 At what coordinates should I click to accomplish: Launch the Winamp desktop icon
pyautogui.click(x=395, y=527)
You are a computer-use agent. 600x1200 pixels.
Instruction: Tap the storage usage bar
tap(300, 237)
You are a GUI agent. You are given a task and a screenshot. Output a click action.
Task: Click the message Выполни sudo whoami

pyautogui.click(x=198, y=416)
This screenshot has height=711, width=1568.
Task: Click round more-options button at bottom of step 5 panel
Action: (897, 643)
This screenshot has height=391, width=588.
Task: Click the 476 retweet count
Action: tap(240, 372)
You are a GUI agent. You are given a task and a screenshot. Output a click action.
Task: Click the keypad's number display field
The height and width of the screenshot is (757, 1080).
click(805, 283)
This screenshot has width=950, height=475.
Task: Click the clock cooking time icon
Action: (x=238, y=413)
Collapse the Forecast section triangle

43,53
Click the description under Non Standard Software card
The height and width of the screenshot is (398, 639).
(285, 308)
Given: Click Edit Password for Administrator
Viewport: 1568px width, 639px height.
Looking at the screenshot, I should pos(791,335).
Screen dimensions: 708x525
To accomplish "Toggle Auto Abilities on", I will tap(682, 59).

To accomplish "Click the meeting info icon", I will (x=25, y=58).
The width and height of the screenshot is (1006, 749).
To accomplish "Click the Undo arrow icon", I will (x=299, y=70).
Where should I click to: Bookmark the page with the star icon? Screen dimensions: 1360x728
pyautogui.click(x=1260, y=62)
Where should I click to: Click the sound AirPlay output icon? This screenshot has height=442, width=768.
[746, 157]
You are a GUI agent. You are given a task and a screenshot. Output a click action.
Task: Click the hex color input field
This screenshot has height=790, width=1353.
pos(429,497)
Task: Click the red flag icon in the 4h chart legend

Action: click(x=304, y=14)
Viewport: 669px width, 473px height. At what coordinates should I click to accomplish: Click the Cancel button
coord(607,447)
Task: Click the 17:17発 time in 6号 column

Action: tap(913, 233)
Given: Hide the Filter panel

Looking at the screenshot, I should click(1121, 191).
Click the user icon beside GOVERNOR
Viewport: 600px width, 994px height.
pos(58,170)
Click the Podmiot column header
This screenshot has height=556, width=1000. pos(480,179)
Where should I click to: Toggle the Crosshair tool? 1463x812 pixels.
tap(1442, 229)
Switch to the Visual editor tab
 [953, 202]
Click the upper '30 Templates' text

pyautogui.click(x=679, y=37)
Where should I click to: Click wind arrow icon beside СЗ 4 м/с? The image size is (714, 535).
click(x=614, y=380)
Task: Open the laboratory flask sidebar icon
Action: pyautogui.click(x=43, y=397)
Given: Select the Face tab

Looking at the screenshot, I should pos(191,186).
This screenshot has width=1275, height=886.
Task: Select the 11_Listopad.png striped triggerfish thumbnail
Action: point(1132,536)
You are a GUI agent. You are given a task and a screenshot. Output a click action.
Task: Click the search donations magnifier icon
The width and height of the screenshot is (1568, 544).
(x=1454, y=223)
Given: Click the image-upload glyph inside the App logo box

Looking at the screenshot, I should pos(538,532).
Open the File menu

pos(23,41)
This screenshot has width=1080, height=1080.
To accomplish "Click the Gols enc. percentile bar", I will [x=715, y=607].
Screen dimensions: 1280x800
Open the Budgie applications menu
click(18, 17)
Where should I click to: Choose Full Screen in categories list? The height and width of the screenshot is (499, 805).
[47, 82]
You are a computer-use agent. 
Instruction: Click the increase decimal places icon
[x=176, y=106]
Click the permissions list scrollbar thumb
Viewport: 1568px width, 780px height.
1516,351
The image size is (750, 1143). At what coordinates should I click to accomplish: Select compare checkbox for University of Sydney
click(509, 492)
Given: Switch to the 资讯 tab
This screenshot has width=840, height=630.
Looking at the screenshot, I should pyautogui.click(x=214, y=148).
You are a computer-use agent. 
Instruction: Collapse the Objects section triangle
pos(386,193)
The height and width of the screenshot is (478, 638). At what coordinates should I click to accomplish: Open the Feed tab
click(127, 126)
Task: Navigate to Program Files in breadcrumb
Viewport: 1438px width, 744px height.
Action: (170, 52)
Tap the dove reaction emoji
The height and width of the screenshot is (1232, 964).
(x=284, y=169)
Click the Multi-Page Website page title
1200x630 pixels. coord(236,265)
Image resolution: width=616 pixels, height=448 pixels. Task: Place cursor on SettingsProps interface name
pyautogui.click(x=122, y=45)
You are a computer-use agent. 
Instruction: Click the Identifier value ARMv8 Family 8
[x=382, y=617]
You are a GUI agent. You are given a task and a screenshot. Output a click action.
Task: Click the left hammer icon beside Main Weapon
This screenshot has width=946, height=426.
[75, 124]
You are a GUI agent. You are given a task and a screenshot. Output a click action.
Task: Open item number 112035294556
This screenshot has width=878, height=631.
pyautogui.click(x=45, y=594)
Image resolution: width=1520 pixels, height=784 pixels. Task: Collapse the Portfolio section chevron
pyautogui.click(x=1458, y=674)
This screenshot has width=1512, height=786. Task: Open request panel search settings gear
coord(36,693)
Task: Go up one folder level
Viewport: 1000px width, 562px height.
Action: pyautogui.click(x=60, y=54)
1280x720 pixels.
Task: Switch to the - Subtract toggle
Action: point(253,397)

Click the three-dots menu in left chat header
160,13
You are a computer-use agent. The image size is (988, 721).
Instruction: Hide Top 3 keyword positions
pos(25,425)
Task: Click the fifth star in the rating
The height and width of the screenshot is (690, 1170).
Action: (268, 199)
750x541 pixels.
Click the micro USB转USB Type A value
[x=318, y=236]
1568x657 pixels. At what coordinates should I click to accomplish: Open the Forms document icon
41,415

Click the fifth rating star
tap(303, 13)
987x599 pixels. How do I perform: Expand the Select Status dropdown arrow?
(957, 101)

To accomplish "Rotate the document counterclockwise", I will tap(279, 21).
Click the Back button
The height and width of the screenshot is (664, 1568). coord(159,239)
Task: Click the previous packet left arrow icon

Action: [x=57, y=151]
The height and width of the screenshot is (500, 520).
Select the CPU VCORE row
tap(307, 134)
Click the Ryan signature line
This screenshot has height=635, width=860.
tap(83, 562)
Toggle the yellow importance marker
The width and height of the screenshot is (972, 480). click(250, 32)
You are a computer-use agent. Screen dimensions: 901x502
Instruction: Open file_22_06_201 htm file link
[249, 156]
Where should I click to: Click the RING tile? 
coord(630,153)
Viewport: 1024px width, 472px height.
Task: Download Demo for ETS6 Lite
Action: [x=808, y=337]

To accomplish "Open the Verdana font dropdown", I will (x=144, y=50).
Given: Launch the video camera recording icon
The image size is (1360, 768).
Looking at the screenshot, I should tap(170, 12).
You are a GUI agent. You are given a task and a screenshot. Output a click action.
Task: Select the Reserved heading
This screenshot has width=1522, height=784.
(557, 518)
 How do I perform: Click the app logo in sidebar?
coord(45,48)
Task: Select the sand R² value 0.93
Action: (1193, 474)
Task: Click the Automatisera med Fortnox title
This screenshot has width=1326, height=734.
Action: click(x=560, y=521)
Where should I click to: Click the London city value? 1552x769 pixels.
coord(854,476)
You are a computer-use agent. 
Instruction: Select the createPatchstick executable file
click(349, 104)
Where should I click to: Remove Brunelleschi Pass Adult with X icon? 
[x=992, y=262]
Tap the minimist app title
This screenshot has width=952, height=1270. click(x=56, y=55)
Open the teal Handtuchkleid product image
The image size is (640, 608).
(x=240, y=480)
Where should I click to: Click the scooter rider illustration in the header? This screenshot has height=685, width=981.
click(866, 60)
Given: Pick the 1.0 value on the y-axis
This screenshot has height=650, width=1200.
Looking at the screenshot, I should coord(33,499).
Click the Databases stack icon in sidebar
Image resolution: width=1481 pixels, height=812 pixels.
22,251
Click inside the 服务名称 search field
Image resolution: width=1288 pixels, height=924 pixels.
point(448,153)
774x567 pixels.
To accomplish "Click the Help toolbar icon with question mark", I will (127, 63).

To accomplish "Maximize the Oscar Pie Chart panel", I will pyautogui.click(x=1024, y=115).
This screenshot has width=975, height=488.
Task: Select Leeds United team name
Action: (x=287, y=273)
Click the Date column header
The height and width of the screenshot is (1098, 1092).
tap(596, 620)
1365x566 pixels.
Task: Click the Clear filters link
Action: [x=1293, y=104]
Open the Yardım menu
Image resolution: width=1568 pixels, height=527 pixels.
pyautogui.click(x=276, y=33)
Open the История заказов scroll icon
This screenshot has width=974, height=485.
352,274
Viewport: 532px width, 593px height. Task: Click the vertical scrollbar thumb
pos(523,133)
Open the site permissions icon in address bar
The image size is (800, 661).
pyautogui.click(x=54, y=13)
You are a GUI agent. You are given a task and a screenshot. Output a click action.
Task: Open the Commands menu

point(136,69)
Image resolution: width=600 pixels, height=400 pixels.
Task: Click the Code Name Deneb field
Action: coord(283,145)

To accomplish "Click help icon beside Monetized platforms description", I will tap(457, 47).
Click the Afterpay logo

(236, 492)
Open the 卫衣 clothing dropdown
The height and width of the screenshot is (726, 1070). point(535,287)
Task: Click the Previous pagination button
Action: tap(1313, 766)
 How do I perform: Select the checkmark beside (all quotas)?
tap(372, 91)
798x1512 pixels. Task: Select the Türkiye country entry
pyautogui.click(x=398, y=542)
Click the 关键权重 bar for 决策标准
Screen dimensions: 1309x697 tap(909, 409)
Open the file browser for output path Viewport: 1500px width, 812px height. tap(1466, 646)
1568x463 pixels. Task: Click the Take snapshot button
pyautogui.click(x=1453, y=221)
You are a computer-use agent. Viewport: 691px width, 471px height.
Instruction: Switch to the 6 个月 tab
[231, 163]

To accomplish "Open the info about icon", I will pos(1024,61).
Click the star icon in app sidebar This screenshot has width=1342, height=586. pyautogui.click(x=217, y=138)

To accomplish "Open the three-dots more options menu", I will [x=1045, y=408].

########################################

§ **TASK TO COMPLETE**
Copy every line above that includes the string "info".

§ **SOLUTION FOR THIS PROBLEM**
To accomplish "Click the meeting info icon", I will (x=25, y=58).
To accomplish "Open the info about icon", I will pos(1024,61).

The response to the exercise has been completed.